◆ REQUISITOS DA TAREFA
Converta todos os registros abaixo em uma lista JSON de strings, com uma string para cada linha. Deixe de fora as linhas em branco.

◆ DADOS DE TRABALHO
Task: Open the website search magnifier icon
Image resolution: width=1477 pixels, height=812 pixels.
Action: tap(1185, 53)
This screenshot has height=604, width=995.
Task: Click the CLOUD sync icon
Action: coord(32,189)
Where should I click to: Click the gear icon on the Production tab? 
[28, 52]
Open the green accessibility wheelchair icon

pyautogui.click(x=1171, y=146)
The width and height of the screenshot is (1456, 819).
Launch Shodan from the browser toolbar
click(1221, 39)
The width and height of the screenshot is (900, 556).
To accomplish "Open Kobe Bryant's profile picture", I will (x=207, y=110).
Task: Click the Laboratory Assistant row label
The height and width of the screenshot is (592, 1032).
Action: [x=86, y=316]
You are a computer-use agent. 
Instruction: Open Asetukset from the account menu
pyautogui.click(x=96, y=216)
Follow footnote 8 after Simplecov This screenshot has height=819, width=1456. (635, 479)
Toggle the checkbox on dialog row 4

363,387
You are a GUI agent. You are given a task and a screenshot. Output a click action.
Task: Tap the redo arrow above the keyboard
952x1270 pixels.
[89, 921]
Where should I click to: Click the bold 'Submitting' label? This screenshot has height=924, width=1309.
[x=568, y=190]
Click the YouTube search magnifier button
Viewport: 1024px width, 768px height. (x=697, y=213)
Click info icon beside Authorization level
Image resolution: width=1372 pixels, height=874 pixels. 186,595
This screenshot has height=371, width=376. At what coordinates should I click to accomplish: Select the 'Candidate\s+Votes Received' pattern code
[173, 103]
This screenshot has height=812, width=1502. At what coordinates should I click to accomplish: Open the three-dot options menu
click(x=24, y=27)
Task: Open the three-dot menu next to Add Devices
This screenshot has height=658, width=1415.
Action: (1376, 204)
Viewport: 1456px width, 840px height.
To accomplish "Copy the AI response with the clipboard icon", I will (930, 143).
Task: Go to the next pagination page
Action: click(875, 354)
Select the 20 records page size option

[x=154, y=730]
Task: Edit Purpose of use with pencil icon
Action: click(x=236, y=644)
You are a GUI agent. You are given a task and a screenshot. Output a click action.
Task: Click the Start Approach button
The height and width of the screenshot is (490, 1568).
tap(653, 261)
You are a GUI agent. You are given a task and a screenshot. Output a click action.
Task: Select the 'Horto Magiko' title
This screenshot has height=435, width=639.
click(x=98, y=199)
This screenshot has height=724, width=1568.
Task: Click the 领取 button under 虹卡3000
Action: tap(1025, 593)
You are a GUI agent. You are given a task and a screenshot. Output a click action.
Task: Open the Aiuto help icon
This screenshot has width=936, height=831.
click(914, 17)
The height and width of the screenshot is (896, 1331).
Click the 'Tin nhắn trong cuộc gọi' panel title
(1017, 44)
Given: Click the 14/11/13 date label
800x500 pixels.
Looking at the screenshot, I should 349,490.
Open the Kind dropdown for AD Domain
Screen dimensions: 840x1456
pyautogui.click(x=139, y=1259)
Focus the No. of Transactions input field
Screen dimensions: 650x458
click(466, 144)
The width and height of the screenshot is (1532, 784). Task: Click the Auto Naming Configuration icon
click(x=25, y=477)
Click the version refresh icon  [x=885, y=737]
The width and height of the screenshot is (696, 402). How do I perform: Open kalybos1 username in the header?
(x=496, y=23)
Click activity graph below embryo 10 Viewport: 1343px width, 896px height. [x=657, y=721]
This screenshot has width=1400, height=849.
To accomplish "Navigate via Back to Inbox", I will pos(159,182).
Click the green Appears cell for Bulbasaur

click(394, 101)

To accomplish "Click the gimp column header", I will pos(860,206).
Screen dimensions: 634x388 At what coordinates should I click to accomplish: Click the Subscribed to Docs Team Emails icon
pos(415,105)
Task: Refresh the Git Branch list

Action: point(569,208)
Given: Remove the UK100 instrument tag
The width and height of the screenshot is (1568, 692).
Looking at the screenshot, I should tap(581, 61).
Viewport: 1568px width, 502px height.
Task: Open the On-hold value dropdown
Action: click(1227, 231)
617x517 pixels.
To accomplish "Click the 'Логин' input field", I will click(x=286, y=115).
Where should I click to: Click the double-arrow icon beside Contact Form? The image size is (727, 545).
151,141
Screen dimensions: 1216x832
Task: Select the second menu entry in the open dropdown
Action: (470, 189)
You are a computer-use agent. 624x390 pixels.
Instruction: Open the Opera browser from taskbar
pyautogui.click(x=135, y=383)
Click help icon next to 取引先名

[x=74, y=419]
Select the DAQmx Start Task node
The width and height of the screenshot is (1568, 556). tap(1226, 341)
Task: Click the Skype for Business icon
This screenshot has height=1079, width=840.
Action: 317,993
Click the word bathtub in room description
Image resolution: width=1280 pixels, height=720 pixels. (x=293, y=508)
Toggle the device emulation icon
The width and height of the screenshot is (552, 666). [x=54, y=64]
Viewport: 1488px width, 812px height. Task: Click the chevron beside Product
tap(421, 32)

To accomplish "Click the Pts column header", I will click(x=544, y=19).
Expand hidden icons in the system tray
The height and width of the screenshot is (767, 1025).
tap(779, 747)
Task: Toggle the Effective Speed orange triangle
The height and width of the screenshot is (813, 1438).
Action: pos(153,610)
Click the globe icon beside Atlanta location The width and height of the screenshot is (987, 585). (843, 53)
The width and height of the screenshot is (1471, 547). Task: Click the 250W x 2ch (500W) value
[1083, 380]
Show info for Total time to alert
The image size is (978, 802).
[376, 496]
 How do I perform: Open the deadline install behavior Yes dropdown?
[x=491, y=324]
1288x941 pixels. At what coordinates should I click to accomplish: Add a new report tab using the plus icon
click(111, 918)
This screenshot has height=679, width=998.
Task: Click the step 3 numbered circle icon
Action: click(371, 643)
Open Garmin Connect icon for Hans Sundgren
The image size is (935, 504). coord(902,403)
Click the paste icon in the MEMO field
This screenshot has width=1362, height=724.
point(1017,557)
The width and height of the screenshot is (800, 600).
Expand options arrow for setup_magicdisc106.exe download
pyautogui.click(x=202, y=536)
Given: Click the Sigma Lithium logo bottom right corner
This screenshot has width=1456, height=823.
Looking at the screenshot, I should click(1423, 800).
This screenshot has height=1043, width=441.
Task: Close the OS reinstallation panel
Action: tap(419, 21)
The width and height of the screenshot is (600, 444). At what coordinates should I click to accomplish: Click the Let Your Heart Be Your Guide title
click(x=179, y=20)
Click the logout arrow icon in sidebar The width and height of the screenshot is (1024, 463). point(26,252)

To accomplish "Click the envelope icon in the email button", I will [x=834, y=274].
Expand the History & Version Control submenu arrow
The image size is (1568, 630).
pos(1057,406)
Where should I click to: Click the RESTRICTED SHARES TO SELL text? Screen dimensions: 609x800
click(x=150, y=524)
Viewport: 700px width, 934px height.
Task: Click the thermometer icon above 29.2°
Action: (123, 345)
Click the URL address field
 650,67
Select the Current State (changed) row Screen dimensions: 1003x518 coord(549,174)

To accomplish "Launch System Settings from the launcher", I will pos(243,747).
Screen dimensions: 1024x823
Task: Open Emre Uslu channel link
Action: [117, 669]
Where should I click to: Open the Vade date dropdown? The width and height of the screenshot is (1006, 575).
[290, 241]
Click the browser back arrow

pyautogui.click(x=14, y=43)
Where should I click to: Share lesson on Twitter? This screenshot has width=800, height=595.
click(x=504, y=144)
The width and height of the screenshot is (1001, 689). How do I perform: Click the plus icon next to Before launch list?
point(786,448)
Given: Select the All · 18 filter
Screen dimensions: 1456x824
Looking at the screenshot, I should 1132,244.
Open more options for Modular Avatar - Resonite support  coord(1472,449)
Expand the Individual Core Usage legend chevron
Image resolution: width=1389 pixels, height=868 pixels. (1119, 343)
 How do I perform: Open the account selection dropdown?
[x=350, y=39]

◆ RESPOSTA CORRETA
[
  "Task: Open the website search magnifier icon",
  "Image resolution: width=1477 pixels, height=812 pixels.",
  "Action: tap(1185, 53)",
  "This screenshot has height=604, width=995.",
  "Task: Click the CLOUD sync icon",
  "Action: coord(32,189)",
  "Where should I click to: Click the gear icon on the Production tab? ",
  "[28, 52]",
  "Open the green accessibility wheelchair icon",
  "pyautogui.click(x=1171, y=146)",
  "The width and height of the screenshot is (1456, 819).",
  "Launch Shodan from the browser toolbar",
  "click(1221, 39)",
  "The width and height of the screenshot is (900, 556).",
  "To accomplish \"Open Kobe Bryant's profile picture\", I will (x=207, y=110).",
  "Task: Click the Laboratory Assistant row label",
  "The height and width of the screenshot is (592, 1032).",
  "Action: [x=86, y=316]",
  "You are a computer-use agent. ",
  "Instruction: Open Asetukset from the account menu",
  "pyautogui.click(x=96, y=216)",
  "Follow footnote 8 after Simplecov This screenshot has height=819, width=1456. (635, 479)",
  "Toggle the checkbox on dialog row 4",
  "363,387",
  "You are a GUI agent. You are given a task and a screenshot. Output a click action.",
  "Task: Tap the redo arrow above the keyboard",
  "952x1270 pixels.",
  "[89, 921]",
  "Where should I click to: Click the bold 'Submitting' label? This screenshot has height=924, width=1309.",
  "[x=568, y=190]",
  "Click the YouTube search magnifier button",
  "Viewport: 1024px width, 768px height. (x=697, y=213)",
  "Click info icon beside Authorization level",
  "Image resolution: width=1372 pixels, height=874 pixels. 186,595",
  "This screenshot has height=371, width=376. At what coordinates should I click to accomplish: Select the 'Candidate\\s+Votes Received' pattern code",
  "[173, 103]",
  "This screenshot has height=812, width=1502. At what coordinates should I click to accomplish: Open the three-dot options menu",
  "click(x=24, y=27)",
  "Task: Open the three-dot menu next to Add Devices",
  "This screenshot has height=658, width=1415.",
  "Action: (1376, 204)",
  "Viewport: 1456px width, 840px height.",
  "To accomplish \"Copy the AI response with the clipboard icon\", I will (930, 143).",
  "Task: Go to the next pagination page",
  "Action: click(875, 354)",
  "Select the 20 records page size option",
  "[x=154, y=730]",
  "Task: Edit Purpose of use with pencil icon",
  "Action: click(x=236, y=644)",
  "You are a GUI agent. You are given a task and a screenshot. Output a click action.",
  "Task: Click the Start Approach button",
  "The height and width of the screenshot is (490, 1568).",
  "tap(653, 261)",
  "You are a GUI agent. You are given a task and a screenshot. Output a click action.",
  "Task: Select the 'Horto Magiko' title",
  "This screenshot has height=435, width=639.",
  "click(x=98, y=199)",
  "This screenshot has height=724, width=1568.",
  "Task: Click the 领取 button under 虹卡3000",
  "Action: tap(1025, 593)",
  "You are a GUI agent. You are given a task and a screenshot. Output a click action.",
  "Task: Open the Aiuto help icon",
  "This screenshot has width=936, height=831.",
  "click(914, 17)",
  "The height and width of the screenshot is (896, 1331).",
  "Click the 'Tin nhắn trong cuộc gọi' panel title",
  "(1017, 44)",
  "Given: Click the 14/11/13 date label",
  "800x500 pixels.",
  "Looking at the screenshot, I should 349,490.",
  "Open the Kind dropdown for AD Domain",
  "Screen dimensions: 840x1456",
  "pyautogui.click(x=139, y=1259)",
  "Focus the No. of Transactions input field",
  "Screen dimensions: 650x458",
  "click(466, 144)",
  "The width and height of the screenshot is (1532, 784). Task: Click the Auto Naming Configuration icon",
  "click(x=25, y=477)",
  "Click the version refresh icon  [x=885, y=737]",
  "The width and height of the screenshot is (696, 402). How do I perform: Open kalybos1 username in the header?",
  "(x=496, y=23)",
  "Click activity graph below embryo 10 Viewport: 1343px width, 896px height. [x=657, y=721]",
  "This screenshot has width=1400, height=849.",
  "To accomplish \"Navigate via Back to Inbox\", I will pos(159,182).",
  "Click the green Appears cell for Bulbasaur",
  "click(394, 101)",
  "To accomplish \"Click the gimp column header\", I will pos(860,206).",
  "Screen dimensions: 634x388 At what coordinates should I click to accomplish: Click the Subscribed to Docs Team Emails icon",
  "pos(415,105)",
  "Task: Refresh the Git Branch list",
  "Action: point(569,208)",
  "Given: Remove the UK100 instrument tag",
  "The width and height of the screenshot is (1568, 692).",
  "Looking at the screenshot, I should tap(581, 61).",
  "Viewport: 1568px width, 502px height.",
  "Task: Open the On-hold value dropdown",
  "Action: click(1227, 231)",
  "617x517 pixels.",
  "To accomplish \"Click the 'Логин' input field\", I will click(x=286, y=115).",
  "Where should I click to: Click the double-arrow icon beside Contact Form? The image size is (727, 545).",
  "151,141",
  "Screen dimensions: 1216x832",
  "Task: Select the second menu entry in the open dropdown",
  "Action: (470, 189)",
  "You are a computer-use agent. 624x390 pixels.",
  "Instruction: Open the Opera browser from taskbar",
  "pyautogui.click(x=135, y=383)",
  "Click help icon next to 取引先名",
  "[x=74, y=419]",
  "Select the DAQmx Start Task node",
  "The width and height of the screenshot is (1568, 556). tap(1226, 341)",
  "Task: Click the Skype for Business icon",
  "This screenshot has height=1079, width=840.",
  "Action: 317,993",
  "Click the word bathtub in room description",
  "Image resolution: width=1280 pixels, height=720 pixels. (x=293, y=508)",
  "Toggle the device emulation icon",
  "The width and height of the screenshot is (552, 666). [x=54, y=64]",
  "Viewport: 1488px width, 812px height. Task: Click the chevron beside Product",
  "tap(421, 32)",
  "To accomplish \"Click the Pts column header\", I will click(x=544, y=19).",
  "Expand hidden icons in the system tray",
  "The height and width of the screenshot is (767, 1025).",
  "tap(779, 747)",
  "Task: Toggle the Effective Speed orange triangle",
  "The height and width of the screenshot is (813, 1438).",
  "Action: pos(153,610)",
  "Click the globe icon beside Atlanta location The width and height of the screenshot is (987, 585). (843, 53)",
  "The width and height of the screenshot is (1471, 547). Task: Click the 250W x 2ch (500W) value",
  "[1083, 380]",
  "Show info for Total time to alert",
  "The image size is (978, 802).",
  "[376, 496]",
  " How do I perform: Open the deadline install behavior Yes dropdown?",
  "[x=491, y=324]",
  "1288x941 pixels. At what coordinates should I click to accomplish: Add a new report tab using the plus icon",
  "click(111, 918)",
  "This screenshot has height=679, width=998.",
  "Task: Click the step 3 numbered circle icon",
  "Action: click(371, 643)",
  "Open Garmin Connect icon for Hans Sundgren",
  "The image size is (935, 504). coord(902,403)",
  "Click the paste icon in the MEMO field",
  "This screenshot has width=1362, height=724.",
  "point(1017,557)",
  "The width and height of the screenshot is (800, 600).",
  "Expand options arrow for setup_magicdisc106.exe download",
  "pyautogui.click(x=202, y=536)",
  "Given: Click the Sigma Lithium logo bottom right corner",
  "This screenshot has width=1456, height=823.",
  "Looking at the screenshot, I should click(1423, 800).",
  "This screenshot has height=1043, width=441.",
  "Task: Close the OS reinstallation panel",
  "Action: tap(419, 21)",
  "The width and height of the screenshot is (600, 444). At what coordinates should I click to accomplish: Click the Let Your Heart Be Your Guide title",
  "click(x=179, y=20)",
  "Click the logout arrow icon in sidebar The width and height of the screenshot is (1024, 463). point(26,252)",
  "To accomplish \"Click the envelope icon in the email button\", I will [x=834, y=274].",
  "Expand the History & Version Control submenu arrow",
  "The image size is (1568, 630).",
  "pos(1057,406)",
  "Where should I click to: Click the RESTRICTED SHARES TO SELL text? Screen dimensions: 609x800",
  "click(x=150, y=524)",
  "Viewport: 700px width, 934px height.",
  "Task: Click the thermometer icon above 29.2°",
  "Action: (123, 345)",
  "Click the URL address field",
  " 650,67",
  "Select the Current State (changed) row Screen dimensions: 1003x518 coord(549,174)",
  "To accomplish \"Launch System Settings from the launcher\", I will pos(243,747).",
  "Screen dimensions: 1024x823",
  "Task: Open Emre Uslu channel link",
  "Action: [117, 669]",
  "Where should I click to: Open the Vade date dropdown? The width and height of the screenshot is (1006, 575).",
  "[290, 241]",
  "Click the browser back arrow",
  "pyautogui.click(x=14, y=43)",
  "Where should I click to: Share lesson on Twitter? This screenshot has width=800, height=595.",
  "click(x=504, y=144)",
  "The width and height of the screenshot is (1001, 689). How do I perform: Click the plus icon next to Before launch list?",
  "point(786,448)",
  "Given: Select the All · 18 filter",
  "Screen dimensions: 1456x824",
  "Looking at the screenshot, I should 1132,244.",
  "Open more options for Modular Avatar - Resonite support  coord(1472,449)",
  "Expand the Individual Core Usage legend chevron",
  "Image resolution: width=1389 pixels, height=868 pixels. (1119, 343)",
  " How do I perform: Open the account selection dropdown?",
  "[x=350, y=39]"
]